« C’était la cinquième fois en trois jours que j’allais à la boulangerie, mais le boulanger me traitait comme s’il ne m’avait jamais vue. La farine n’avait pas été livrée cette semaine non plus. À côté de moi, deux femmes portaient des cabas dont dépassait largement la ration quotidienne de faim pour laquelle nous faisions de longues queues sans obtenir un seul morceau de pain. Elles sont reparties avec les miches que d’autres, qui avaient beau attendre ou se lever aux aurores, n’allaient pas pouvoir apporter chez eux.

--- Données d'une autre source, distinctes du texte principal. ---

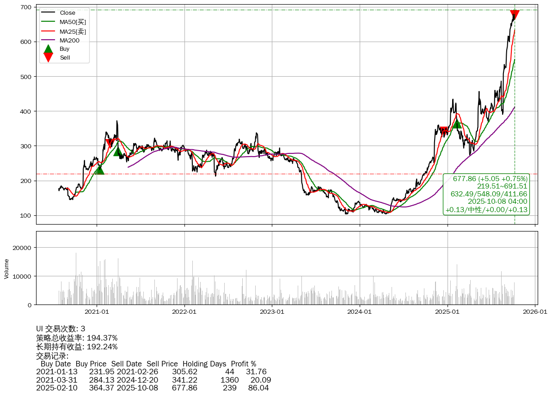Click the red Sell marker from February 2021
Image resolution: width=552 pixels, height=396 pixels.
(x=110, y=143)
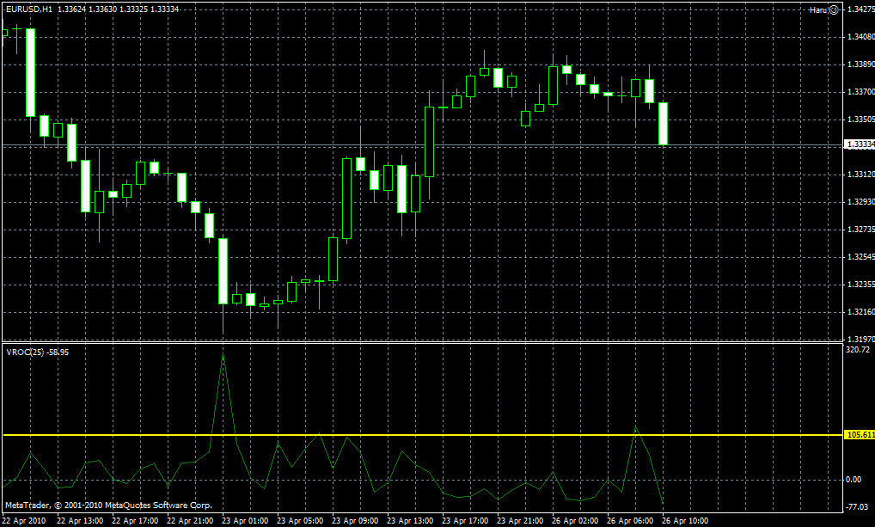
Task: Click the 1.32160 price on the scale
Action: 859,311
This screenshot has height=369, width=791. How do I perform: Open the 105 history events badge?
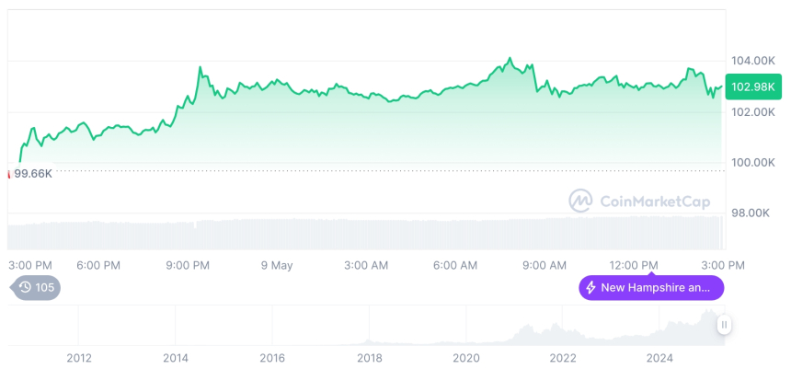click(x=36, y=288)
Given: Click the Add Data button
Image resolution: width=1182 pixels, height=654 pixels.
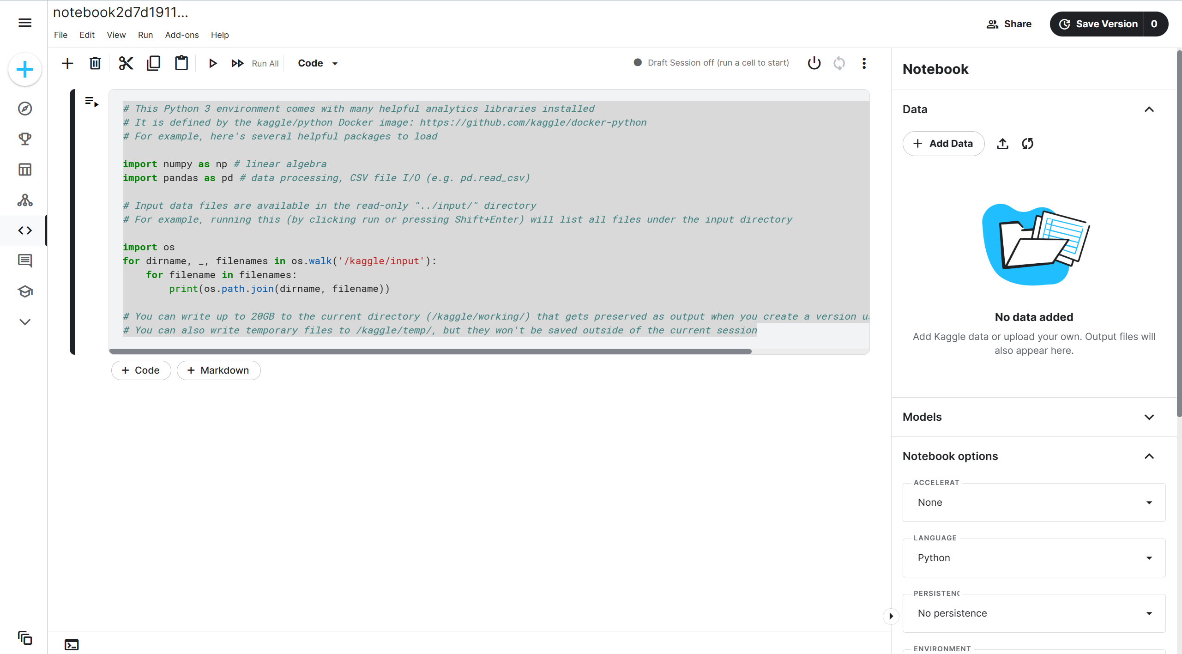Looking at the screenshot, I should coord(943,144).
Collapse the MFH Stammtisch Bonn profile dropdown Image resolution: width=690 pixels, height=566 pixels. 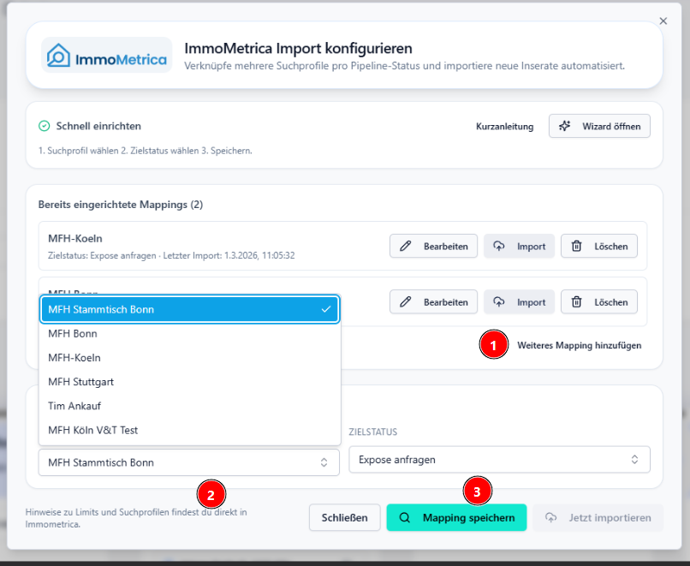[x=189, y=462]
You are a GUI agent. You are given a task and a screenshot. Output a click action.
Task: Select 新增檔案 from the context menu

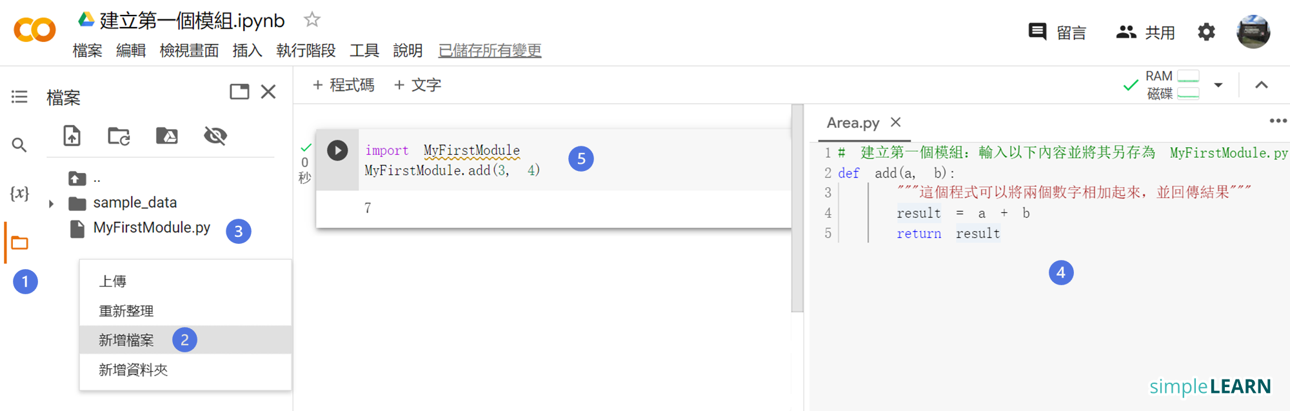pyautogui.click(x=126, y=340)
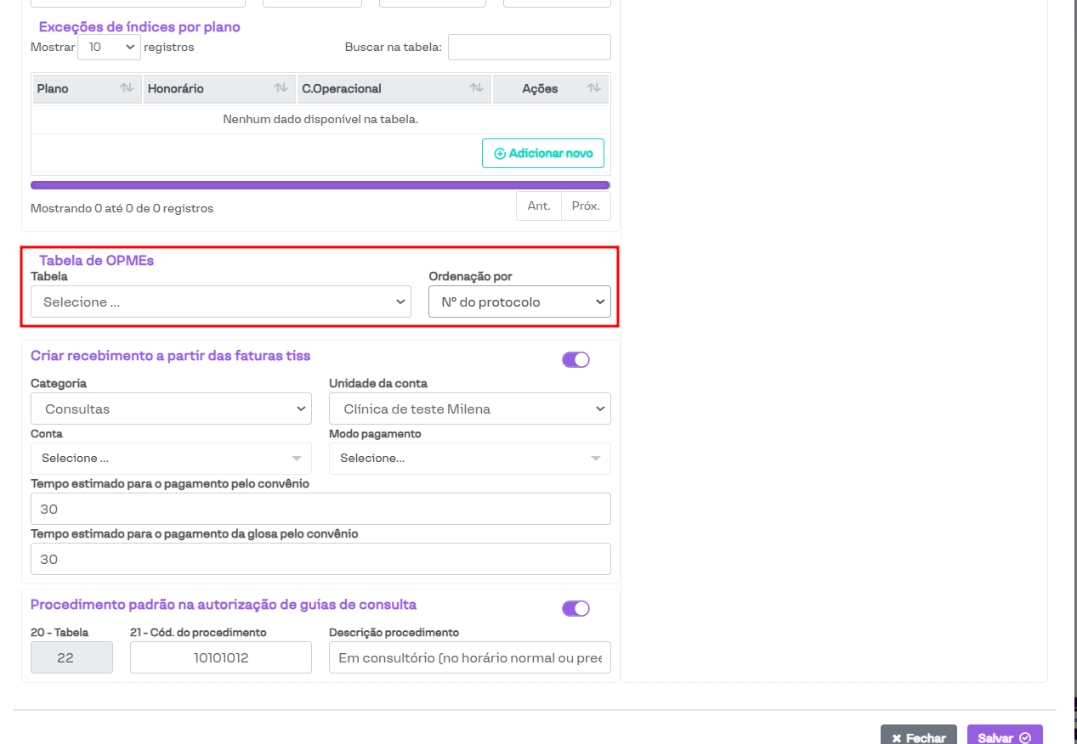1077x744 pixels.
Task: Open the Conta selection dropdown
Action: point(171,459)
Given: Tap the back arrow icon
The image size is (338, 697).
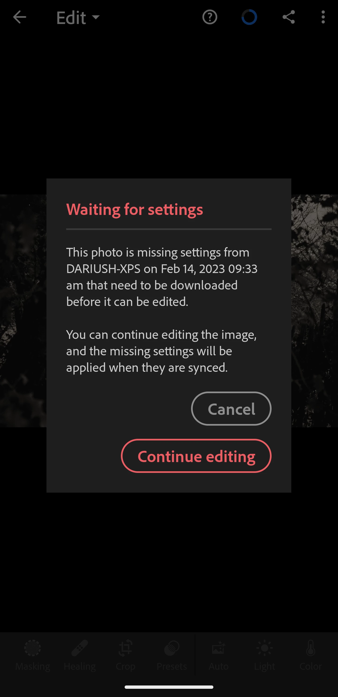Looking at the screenshot, I should [19, 17].
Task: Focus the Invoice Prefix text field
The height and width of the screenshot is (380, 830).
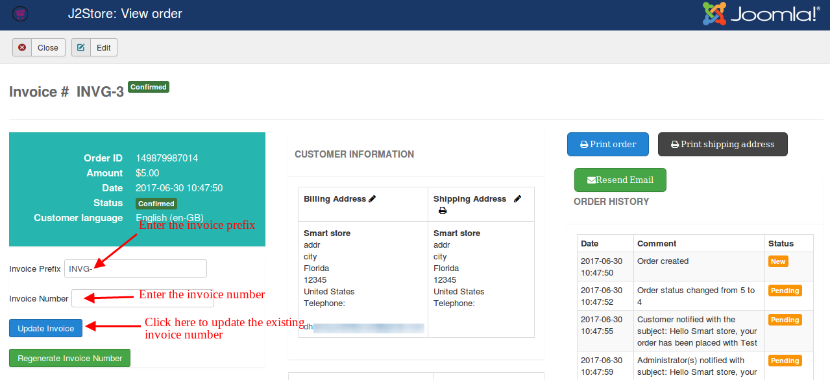Action: pos(136,268)
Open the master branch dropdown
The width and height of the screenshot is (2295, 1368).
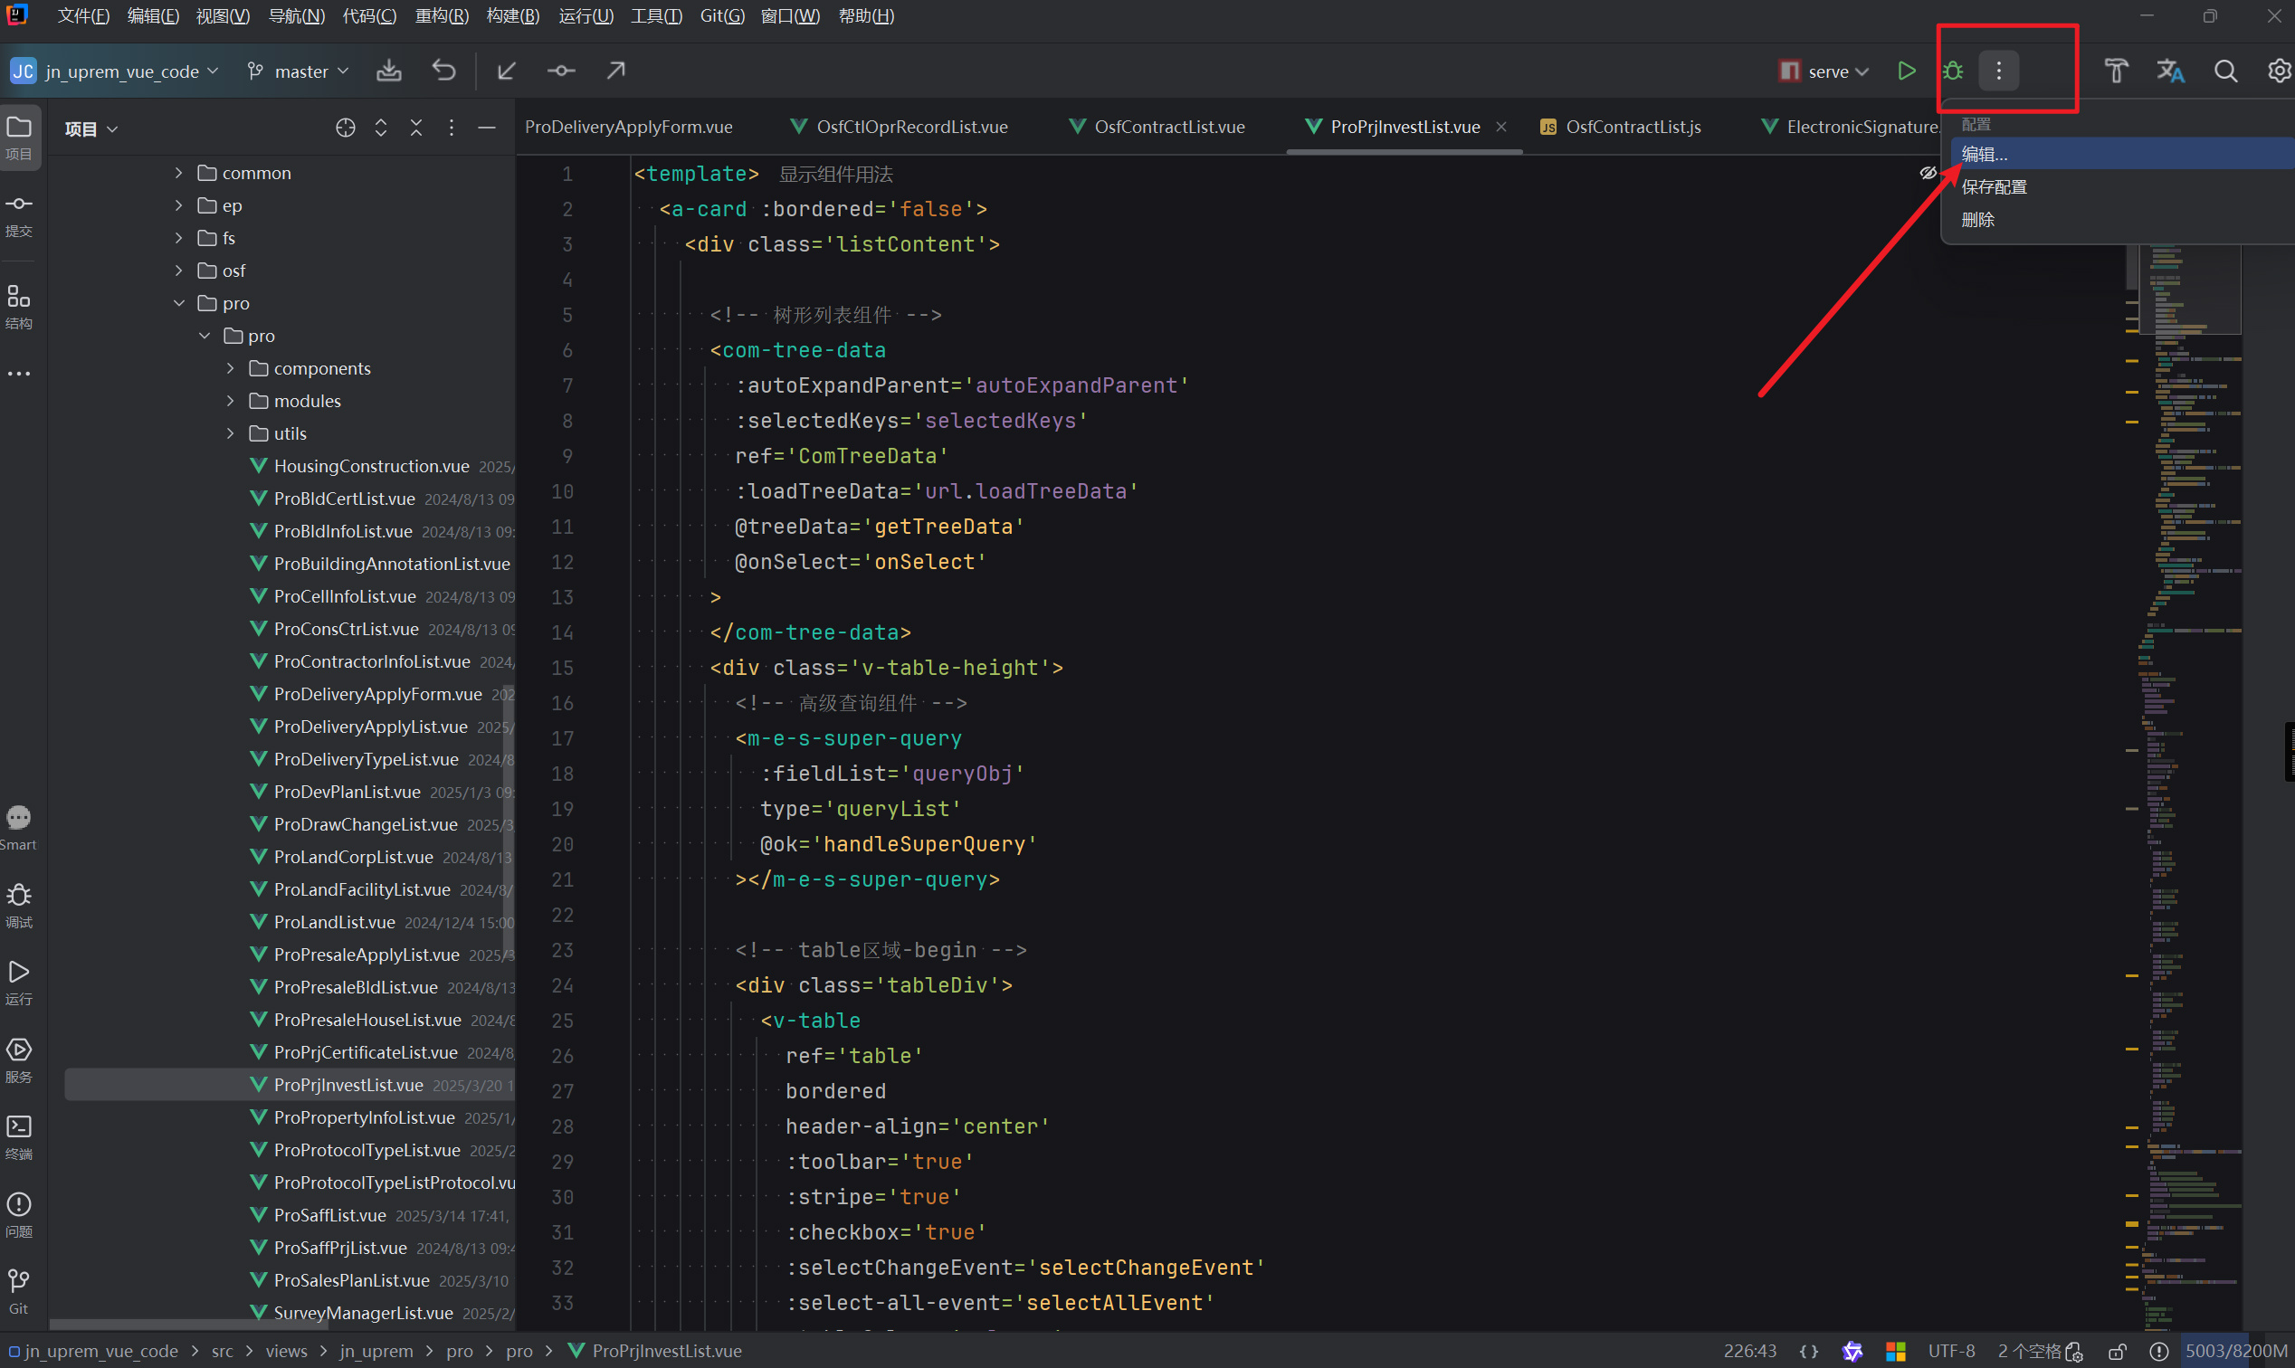pyautogui.click(x=300, y=71)
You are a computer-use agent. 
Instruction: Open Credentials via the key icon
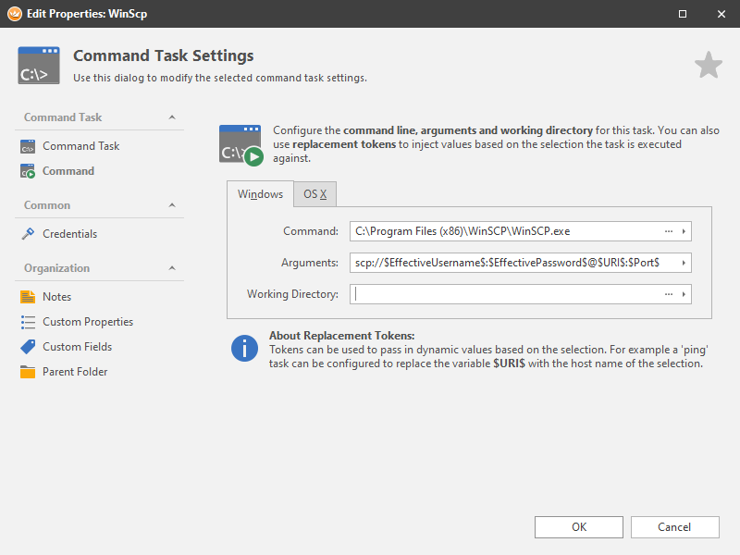[x=28, y=234]
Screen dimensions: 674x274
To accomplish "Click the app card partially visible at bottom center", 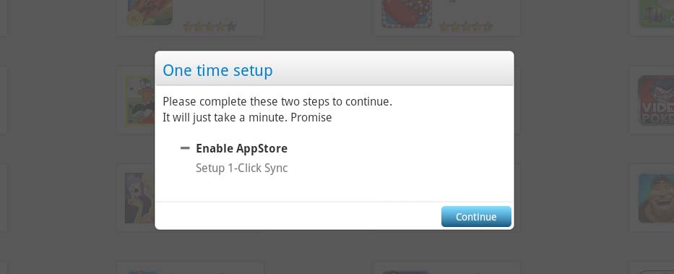I will pos(446,267).
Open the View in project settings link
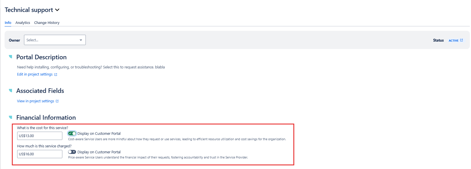This screenshot has height=169, width=471. (35, 101)
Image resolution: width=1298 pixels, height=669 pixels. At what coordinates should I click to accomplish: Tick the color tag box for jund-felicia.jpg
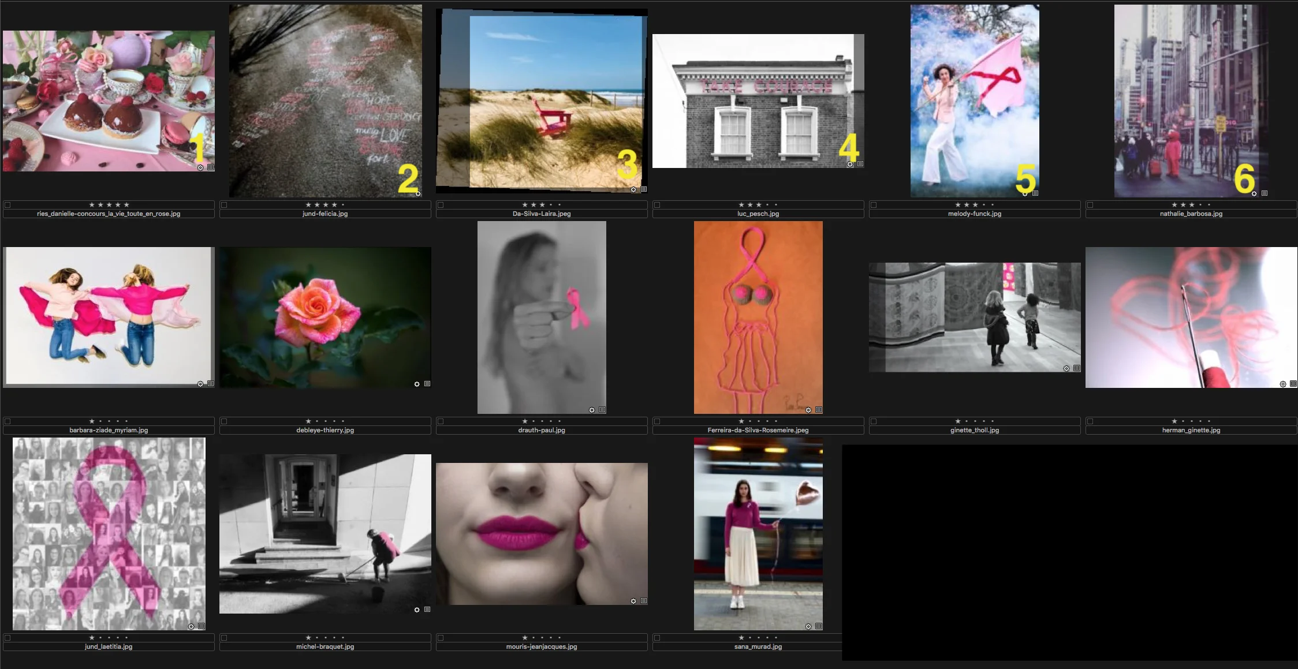[x=224, y=205]
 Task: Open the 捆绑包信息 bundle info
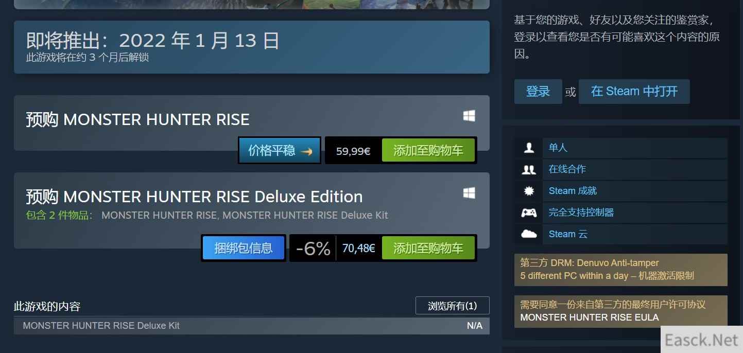243,248
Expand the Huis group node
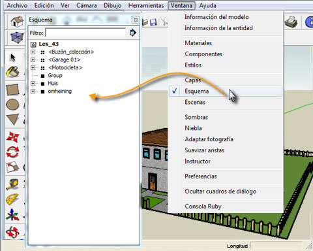Image resolution: width=313 pixels, height=251 pixels. pos(33,83)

J’ai remonté l’avenue Baralt en pensant aux grenouilles blanches qui se collaient comme des pierres aux moustiquaires de la pension Falcón à Ocumare de la Costa. Des créatures que j’ai gardées en ma mémoire comme un mauvais souvenir et qui ressuscitaient à présent dans mon esprit comme des haut-le-cœur. Nous nous ressemblions. Des femelles à la peau flasque qui pondent au milieu de la tempête.
Je suis arrivée devant ma porte d’un pas traînant. J’ai tourné la clef, mais la serrure résistait. J’ai poussé et tire. J’ai secoué la porte, j’ai remué la poignée, j’ai insisté. La serrure était faussée. Quelqu’un l’avait changée. Alors ont défilé dans mon esprit les matelas, les squats nocturnes, les motos, les cercueils, les hématomes, les passages à tabac à coup de seau et de balai. Un frisson de peur m’a parcourue et je me suis rendu compte qu’il était déjà trop tard. Ma maison ! Leur seul objectif avait été de coloniser un par un tous les appartements. La bande de femmes qui depuis des semaines occupait la place Miranda était en réalité un commando d’occupation des domiciles. « Malédiction ! » J’ai touché mon entrejambe. Il était tout humide. Je me suis efforcée de retenir les gouttes d’urine et de rester calme. »
Karina Sainz Borgo, La Fille de l’espagnole (2019), traduit de l’espagnol (Venezuela) par Stéphanie Decante, Gallimard, « Du monde entier », 2020, pp. 73-74.